GD: Could I look at it, Robert?

RTC: Ah….I might consider it but you couldn’t use any of it while I am still kicking. But anyway, this Roswell business…and oh yes, one in Montana about three years later…now the Company had nothing to do with any of this but we did get a copy of an official and very secret report, not because we cared about a spaceship wreck or little green men but because of the methodology used in containing and negating the story. Too many people knew about this so the cover-up had to be through and intense. It was a sort of primer for us. We improved on it, of course, but it was an excellent foundation for other matters.

GD: Such as?

RTC: Now, now, Gregory, one thing at a time. Yes, an excellent primer.

GD: I used to live in Las Cruces which is close by that area and from talking with people down there, it is almost universally believed. I believe a space ship crashed there and the Air Force was involved. The locals are still afraid of the threats they got back in ’47-’48 so I feel that where there is smoke, there must once have been fire.

RTC: What is your understanding of the incident?

GD: There was a big thunderstorm then and much lightening and one of the farmers or ranchers found debris all over his landscape. The Air Force people descended on the place and in essence shut everyone up. I was told repeatedly that bodies of aliens were found. Is that in your paper? Make a wonderful story.

RTC: Yes, as I recall, about four dead ones and one living.

GD: Little green men?

RTC: As I read it, not green but a sort of grayish green or gray. About four feet in height with no body hair, fewer fingers than ours and large eyes.
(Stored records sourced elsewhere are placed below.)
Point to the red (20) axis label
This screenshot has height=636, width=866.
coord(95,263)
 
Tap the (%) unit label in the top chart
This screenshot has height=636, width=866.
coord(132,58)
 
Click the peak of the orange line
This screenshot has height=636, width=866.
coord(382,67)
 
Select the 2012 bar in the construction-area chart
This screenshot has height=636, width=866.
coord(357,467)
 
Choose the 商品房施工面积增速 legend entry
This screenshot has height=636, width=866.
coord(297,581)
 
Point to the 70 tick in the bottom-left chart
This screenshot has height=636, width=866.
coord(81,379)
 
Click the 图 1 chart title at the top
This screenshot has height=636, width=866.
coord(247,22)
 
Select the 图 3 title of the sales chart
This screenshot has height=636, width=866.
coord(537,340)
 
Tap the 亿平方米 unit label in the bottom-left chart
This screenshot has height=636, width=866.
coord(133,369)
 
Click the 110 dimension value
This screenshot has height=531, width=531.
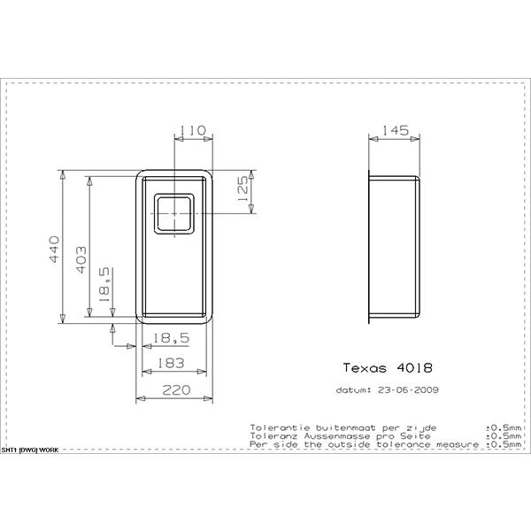click(x=192, y=130)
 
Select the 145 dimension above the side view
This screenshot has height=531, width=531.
click(x=396, y=130)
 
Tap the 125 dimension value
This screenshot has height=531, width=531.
click(x=243, y=189)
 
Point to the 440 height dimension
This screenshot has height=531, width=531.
click(x=54, y=250)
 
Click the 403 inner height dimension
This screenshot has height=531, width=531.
click(x=81, y=259)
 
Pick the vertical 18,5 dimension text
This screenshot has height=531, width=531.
click(x=104, y=285)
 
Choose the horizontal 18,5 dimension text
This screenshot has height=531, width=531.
click(x=171, y=338)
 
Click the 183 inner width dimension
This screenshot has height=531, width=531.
click(x=171, y=363)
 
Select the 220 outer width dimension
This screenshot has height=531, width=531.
click(x=176, y=390)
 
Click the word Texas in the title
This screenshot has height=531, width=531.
click(x=365, y=368)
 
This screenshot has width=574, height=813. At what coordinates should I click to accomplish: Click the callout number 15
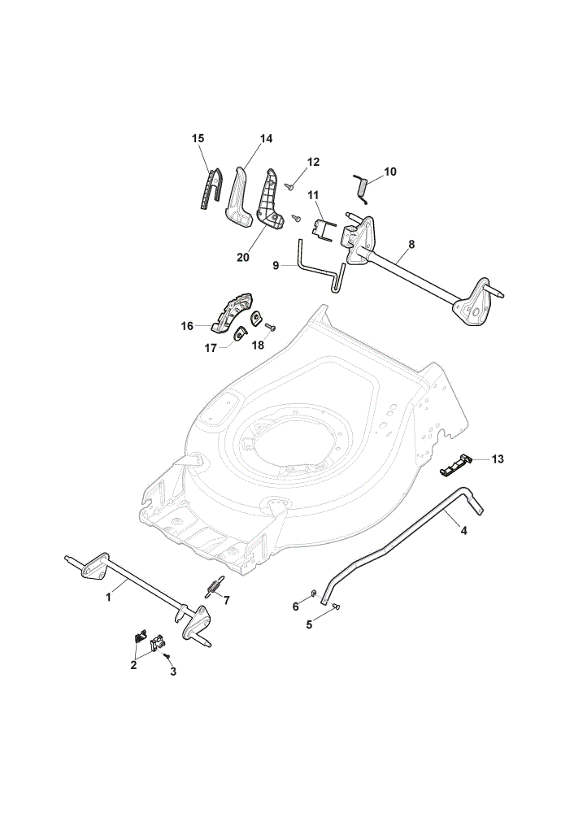pos(198,138)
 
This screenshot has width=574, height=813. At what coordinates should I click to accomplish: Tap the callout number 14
pos(266,138)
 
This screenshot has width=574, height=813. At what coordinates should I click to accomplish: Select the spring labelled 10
pos(362,187)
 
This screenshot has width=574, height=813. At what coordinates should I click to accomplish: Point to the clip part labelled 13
pos(454,463)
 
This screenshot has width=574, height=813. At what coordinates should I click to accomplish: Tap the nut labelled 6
pos(314,593)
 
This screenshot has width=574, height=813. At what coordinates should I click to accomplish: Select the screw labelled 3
pos(167,656)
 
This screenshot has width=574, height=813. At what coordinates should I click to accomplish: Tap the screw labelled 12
pos(291,185)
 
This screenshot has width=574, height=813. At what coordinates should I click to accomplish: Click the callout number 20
pos(242,257)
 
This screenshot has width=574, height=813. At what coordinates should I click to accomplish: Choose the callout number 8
pos(411,244)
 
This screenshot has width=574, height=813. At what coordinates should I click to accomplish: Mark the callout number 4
pos(463,531)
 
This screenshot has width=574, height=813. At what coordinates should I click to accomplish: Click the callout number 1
pos(108,598)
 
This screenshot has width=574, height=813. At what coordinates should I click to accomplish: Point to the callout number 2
pos(133,665)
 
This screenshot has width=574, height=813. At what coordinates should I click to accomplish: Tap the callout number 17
pos(211,349)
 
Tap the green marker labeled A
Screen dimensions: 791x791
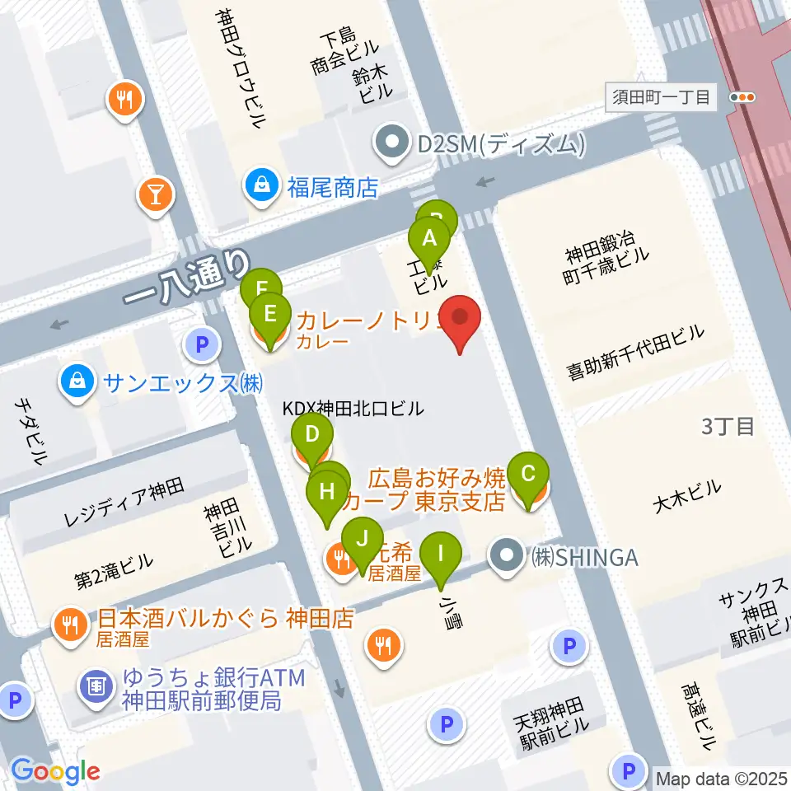(429, 239)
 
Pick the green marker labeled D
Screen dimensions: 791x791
(312, 434)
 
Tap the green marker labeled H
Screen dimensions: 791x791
(327, 494)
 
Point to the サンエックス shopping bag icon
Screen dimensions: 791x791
(77, 381)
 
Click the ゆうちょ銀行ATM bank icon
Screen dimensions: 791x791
(96, 685)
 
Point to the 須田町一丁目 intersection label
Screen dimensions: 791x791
(662, 97)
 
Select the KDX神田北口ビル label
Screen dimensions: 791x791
(353, 408)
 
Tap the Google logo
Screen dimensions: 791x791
(55, 771)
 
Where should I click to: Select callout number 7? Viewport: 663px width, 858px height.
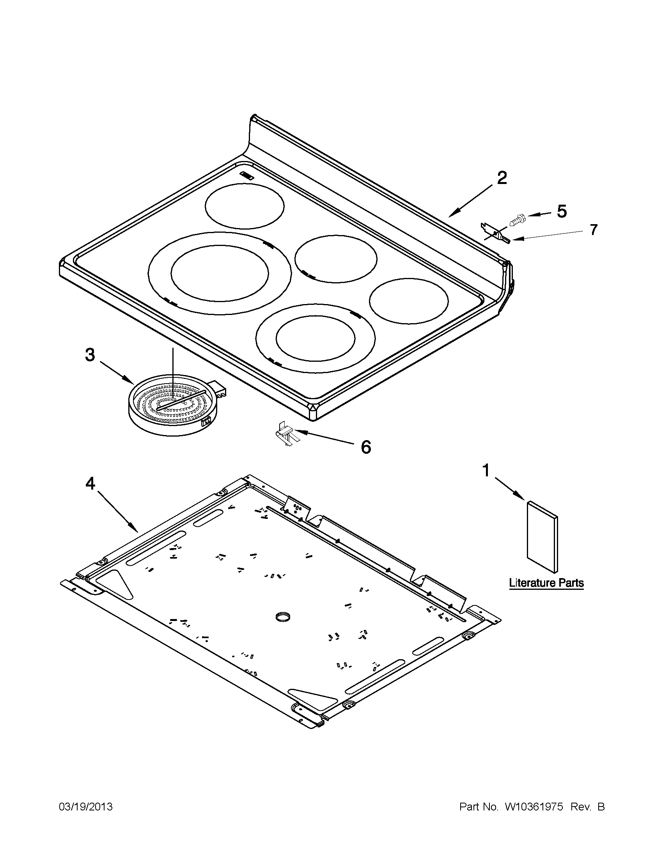[x=593, y=230]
I mean no question because there are original photographs attached. And the dead ones started rotting right away and the stink was monumental. There were complete autopsies, of course, but not in situ. Flew them out, iced up, for work at Wright.

GD: And the live one?

RTC: Died a little later. They were not of this world, Gregory but it was, and is, amazing how they at least resembled humans.
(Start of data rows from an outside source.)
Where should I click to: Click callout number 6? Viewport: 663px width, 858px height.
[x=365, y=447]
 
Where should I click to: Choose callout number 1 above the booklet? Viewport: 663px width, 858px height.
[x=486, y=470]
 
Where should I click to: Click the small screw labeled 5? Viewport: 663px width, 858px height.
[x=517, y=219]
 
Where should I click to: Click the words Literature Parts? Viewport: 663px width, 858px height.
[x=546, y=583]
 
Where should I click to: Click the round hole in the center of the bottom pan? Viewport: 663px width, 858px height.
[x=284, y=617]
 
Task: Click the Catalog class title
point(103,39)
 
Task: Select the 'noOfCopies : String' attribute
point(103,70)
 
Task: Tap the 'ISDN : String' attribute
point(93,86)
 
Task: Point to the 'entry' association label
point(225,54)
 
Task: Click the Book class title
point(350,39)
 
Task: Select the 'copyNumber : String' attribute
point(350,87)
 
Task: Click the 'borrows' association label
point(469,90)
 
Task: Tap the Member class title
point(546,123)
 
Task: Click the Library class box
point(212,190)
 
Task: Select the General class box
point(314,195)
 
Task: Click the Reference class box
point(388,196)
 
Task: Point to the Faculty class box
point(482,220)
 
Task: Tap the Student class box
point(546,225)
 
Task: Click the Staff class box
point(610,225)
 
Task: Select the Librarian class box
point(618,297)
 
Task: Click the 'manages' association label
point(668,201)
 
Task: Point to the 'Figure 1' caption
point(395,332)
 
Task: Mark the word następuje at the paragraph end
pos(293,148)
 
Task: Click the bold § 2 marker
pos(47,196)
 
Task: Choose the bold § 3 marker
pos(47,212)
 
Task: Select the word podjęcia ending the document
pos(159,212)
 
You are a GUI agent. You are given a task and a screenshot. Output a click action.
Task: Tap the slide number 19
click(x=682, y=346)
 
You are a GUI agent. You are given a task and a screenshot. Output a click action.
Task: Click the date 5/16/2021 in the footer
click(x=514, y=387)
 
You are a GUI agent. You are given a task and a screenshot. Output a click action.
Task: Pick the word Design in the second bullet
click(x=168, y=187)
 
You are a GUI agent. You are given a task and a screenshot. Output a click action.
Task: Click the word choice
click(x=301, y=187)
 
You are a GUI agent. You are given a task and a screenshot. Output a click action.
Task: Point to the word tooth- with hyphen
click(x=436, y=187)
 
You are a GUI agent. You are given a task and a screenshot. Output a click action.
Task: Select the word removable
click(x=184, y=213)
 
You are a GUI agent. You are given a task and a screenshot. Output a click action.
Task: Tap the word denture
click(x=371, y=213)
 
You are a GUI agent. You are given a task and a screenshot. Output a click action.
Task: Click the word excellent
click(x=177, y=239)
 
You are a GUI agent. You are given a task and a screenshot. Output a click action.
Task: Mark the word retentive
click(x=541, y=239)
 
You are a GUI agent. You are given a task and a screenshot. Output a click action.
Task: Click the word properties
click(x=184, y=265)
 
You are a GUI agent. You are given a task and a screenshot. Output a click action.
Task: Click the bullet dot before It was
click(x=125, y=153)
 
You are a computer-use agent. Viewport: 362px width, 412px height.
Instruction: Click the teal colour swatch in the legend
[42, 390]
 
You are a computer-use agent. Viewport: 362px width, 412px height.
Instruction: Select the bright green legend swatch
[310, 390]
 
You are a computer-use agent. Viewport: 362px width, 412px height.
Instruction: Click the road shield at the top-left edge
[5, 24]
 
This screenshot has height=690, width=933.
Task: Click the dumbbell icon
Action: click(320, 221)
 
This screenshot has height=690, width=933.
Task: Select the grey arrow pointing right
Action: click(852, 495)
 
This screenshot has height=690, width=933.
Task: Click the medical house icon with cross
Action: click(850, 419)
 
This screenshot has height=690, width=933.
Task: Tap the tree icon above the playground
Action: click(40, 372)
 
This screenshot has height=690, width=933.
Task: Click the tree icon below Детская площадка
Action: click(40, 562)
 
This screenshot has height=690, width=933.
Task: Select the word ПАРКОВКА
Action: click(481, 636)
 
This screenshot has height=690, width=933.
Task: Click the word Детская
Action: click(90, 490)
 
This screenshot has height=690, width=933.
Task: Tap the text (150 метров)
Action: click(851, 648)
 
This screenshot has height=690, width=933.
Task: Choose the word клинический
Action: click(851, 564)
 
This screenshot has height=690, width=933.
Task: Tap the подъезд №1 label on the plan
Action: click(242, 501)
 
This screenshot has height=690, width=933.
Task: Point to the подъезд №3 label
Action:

GD: That alone would drive the religious freaks nuts. Human forms from outer space?

RTC: Yes and that’s why in the movies you see giant crabs or whatever. Can’t look like us.
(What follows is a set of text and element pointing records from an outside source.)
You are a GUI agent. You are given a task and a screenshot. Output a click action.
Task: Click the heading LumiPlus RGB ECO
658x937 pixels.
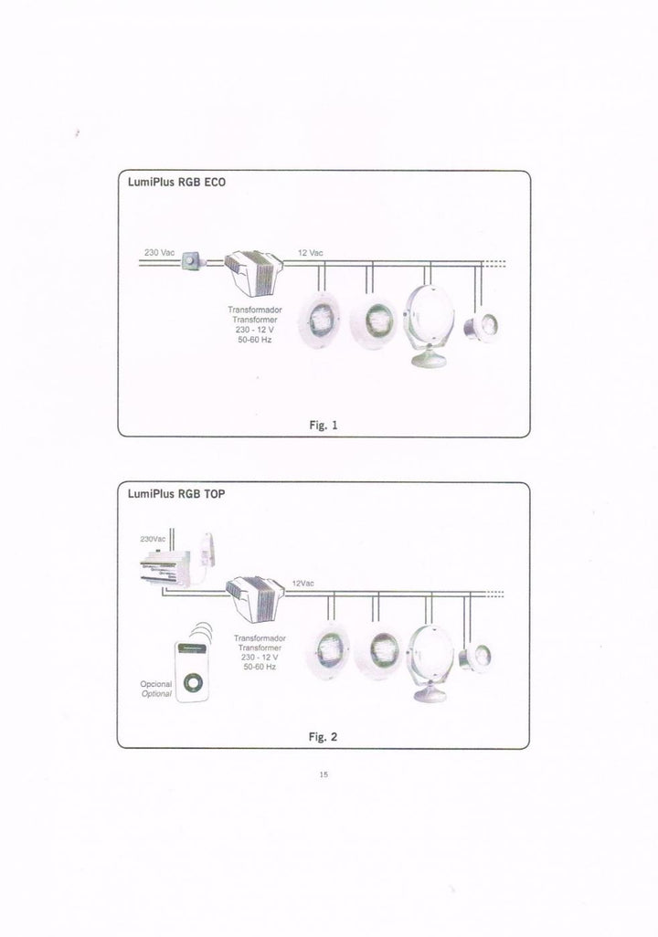(176, 183)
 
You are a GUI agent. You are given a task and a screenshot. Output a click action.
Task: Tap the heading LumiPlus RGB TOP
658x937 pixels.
(176, 494)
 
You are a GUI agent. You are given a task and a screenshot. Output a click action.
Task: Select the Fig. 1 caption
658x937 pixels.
(324, 426)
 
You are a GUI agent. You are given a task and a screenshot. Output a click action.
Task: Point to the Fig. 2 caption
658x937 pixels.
(323, 737)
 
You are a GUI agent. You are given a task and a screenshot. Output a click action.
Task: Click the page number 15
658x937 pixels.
(324, 774)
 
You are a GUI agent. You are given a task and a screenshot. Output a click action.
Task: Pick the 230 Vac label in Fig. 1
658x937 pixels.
(159, 253)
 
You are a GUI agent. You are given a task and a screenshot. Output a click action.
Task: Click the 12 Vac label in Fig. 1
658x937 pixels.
(311, 253)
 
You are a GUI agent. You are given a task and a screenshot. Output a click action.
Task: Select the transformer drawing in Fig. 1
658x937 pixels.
(254, 272)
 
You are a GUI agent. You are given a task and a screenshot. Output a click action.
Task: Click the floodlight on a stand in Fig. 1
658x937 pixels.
(429, 325)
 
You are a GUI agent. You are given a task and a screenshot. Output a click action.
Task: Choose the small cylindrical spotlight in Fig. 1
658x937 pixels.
(482, 326)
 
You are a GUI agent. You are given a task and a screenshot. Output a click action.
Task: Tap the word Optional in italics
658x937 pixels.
(156, 694)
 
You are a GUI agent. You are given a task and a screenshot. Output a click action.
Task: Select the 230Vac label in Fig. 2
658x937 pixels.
(153, 539)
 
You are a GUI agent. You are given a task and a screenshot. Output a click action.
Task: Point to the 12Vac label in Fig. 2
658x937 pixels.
(302, 584)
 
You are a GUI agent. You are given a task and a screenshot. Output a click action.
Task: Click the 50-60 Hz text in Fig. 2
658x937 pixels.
(260, 667)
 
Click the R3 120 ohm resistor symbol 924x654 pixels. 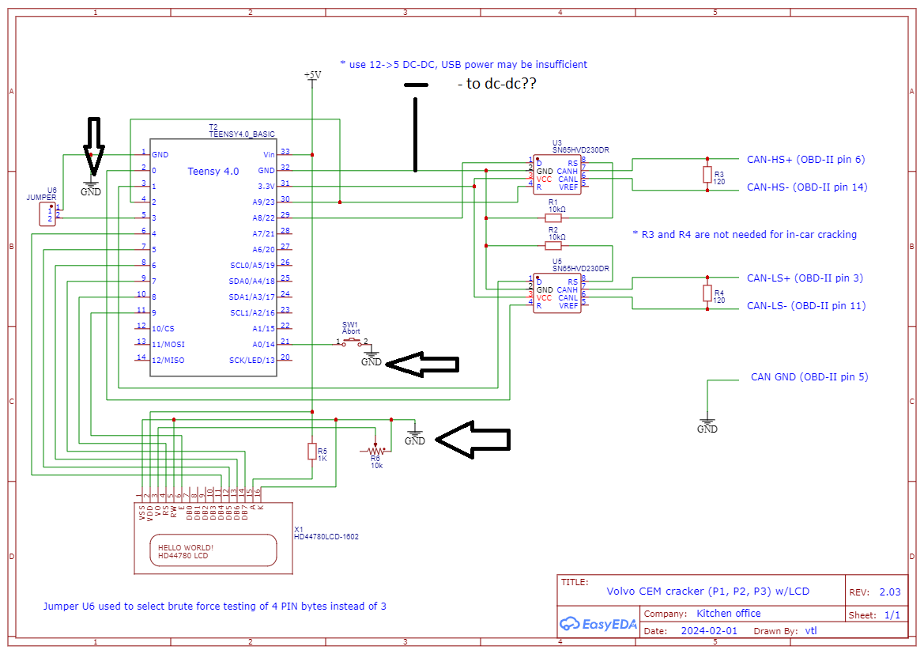coord(707,175)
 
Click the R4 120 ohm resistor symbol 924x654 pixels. coord(707,293)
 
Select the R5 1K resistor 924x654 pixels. coord(311,451)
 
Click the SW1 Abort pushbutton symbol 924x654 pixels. coord(352,342)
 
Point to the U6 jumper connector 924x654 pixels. coord(47,214)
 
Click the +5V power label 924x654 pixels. coord(312,75)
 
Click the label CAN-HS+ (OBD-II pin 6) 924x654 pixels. coord(805,160)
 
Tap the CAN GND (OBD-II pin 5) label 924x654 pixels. coord(809,377)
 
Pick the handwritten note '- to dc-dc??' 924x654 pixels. coord(496,84)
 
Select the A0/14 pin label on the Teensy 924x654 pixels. coord(263,344)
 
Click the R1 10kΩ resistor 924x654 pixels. coord(553,217)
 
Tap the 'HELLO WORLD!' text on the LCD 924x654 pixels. coord(186,547)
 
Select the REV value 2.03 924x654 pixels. coord(884,592)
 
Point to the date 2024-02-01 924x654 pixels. coord(709,631)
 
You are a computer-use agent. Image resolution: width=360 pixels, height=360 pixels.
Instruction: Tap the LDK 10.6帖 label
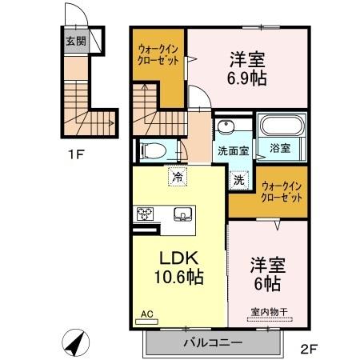(x=177, y=269)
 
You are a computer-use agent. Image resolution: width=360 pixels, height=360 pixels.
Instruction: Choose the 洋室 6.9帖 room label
(x=247, y=69)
GD: Such closed minds. Darwin was basically right and someday, they will discover the so-called missing link that proves him right. Would that get suppressed, do you think?

RTC: Depends who is in power in the White House at the time. But let me send the report off to you to evaluate. I personally don’t see this as tabloid news about green men but how the story was contained and essentially countered. The one in Montana was much safer because this one crashed into a mountain, way up, with no busybody farmers and local hicks around to pick up dangerous souvenirs

GD: What was the determination there?

RTC: Essentially the same as Roswell. Unworldly metals and other debris, crisped remains of small people…I guess four feet was general…and so on. Again, lightening storms in the area. These things can be detected by a certain form of radar but not by most so there was a fix and that’s how the wreckage was found. The metal in both sites was odd enough. Very light but impossible to bend or even cut into. Equipment containers that were impossible to open or even open. That drove them all crazy because if we could construct aircraft, or even tanks, from such a metal, the advantages would be obvious. No shell could penetrate and the light weight would be a huge advantage in combat. As I understand it, no one could ever figure the composition out.

But again, the methodology…the mixture of threats of death and the cover stories are what this report was mostly about. Of course the press does just as it’s told as do the local police and so on. And no one in the Air Force is going to talk or they’ll end up taking a long walk on a very short pier. Time goes by and everyone but a few forget and that’s the end of it.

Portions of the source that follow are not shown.